Stored data entries
============================================================

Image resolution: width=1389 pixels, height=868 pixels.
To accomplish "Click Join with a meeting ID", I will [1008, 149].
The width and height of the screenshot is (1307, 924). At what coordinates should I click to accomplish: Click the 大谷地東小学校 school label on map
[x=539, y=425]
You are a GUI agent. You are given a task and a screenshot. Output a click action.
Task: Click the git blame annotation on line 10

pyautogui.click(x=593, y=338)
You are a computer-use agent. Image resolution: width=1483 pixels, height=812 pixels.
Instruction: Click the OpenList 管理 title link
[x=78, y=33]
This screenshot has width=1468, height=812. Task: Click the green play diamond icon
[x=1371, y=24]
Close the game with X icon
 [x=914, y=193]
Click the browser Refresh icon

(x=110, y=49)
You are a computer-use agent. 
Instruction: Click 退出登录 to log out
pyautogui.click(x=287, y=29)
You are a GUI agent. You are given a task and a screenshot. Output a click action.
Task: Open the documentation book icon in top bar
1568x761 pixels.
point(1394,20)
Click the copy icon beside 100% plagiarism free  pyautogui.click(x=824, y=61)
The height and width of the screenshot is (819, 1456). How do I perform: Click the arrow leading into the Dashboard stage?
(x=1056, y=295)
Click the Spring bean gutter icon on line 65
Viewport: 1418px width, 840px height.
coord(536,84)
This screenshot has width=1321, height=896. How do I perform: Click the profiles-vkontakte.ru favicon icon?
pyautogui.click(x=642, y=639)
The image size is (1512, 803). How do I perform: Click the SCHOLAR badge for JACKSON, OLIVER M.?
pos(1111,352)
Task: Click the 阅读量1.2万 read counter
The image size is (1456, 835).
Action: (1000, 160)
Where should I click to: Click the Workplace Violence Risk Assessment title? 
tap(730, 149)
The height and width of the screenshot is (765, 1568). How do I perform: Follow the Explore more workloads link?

============================================================

Task prompt:
Please repeat the records so that each one reads exactly as it does above.

Answer area:
Image resolution: width=1389 pixels, height=868 pixels.
To accomplish "Click Join with a meeting ID", I will [1008, 149].
The width and height of the screenshot is (1307, 924). At what coordinates should I click to accomplish: Click the 大谷地東小学校 school label on map
[x=539, y=425]
You are a GUI agent. You are given a task and a screenshot. Output a click action.
Task: Click the git blame annotation on line 10

pyautogui.click(x=593, y=338)
You are a computer-use agent. Image resolution: width=1483 pixels, height=812 pixels.
Instruction: Click the OpenList 管理 title link
[x=78, y=33]
This screenshot has width=1468, height=812. Task: Click the green play diamond icon
[x=1371, y=24]
Close the game with X icon
 [x=914, y=193]
Click the browser Refresh icon

(x=110, y=49)
You are a computer-use agent. 
Instruction: Click 退出登录 to log out
pyautogui.click(x=287, y=29)
You are a GUI agent. You are given a task and a screenshot. Output a click action.
Task: Open the documentation book icon in top bar
1568x761 pixels.
point(1394,20)
Click the copy icon beside 100% plagiarism free  pyautogui.click(x=824, y=61)
The height and width of the screenshot is (819, 1456). How do I perform: Click the arrow leading into the Dashboard stage?
(x=1056, y=295)
Click the Spring bean gutter icon on line 65
Viewport: 1418px width, 840px height.
coord(536,84)
This screenshot has width=1321, height=896. How do I perform: Click the profiles-vkontakte.ru favicon icon?
pyautogui.click(x=642, y=639)
The image size is (1512, 803). How do I perform: Click the SCHOLAR badge for JACKSON, OLIVER M.?
pos(1111,352)
Task: Click the 阅读量1.2万 read counter
The image size is (1456, 835).
Action: (1000, 160)
Where should I click to: Click the Workplace Violence Risk Assessment title? 
tap(730, 149)
The height and width of the screenshot is (765, 1568). How do I perform: Follow the Explore more workloads link?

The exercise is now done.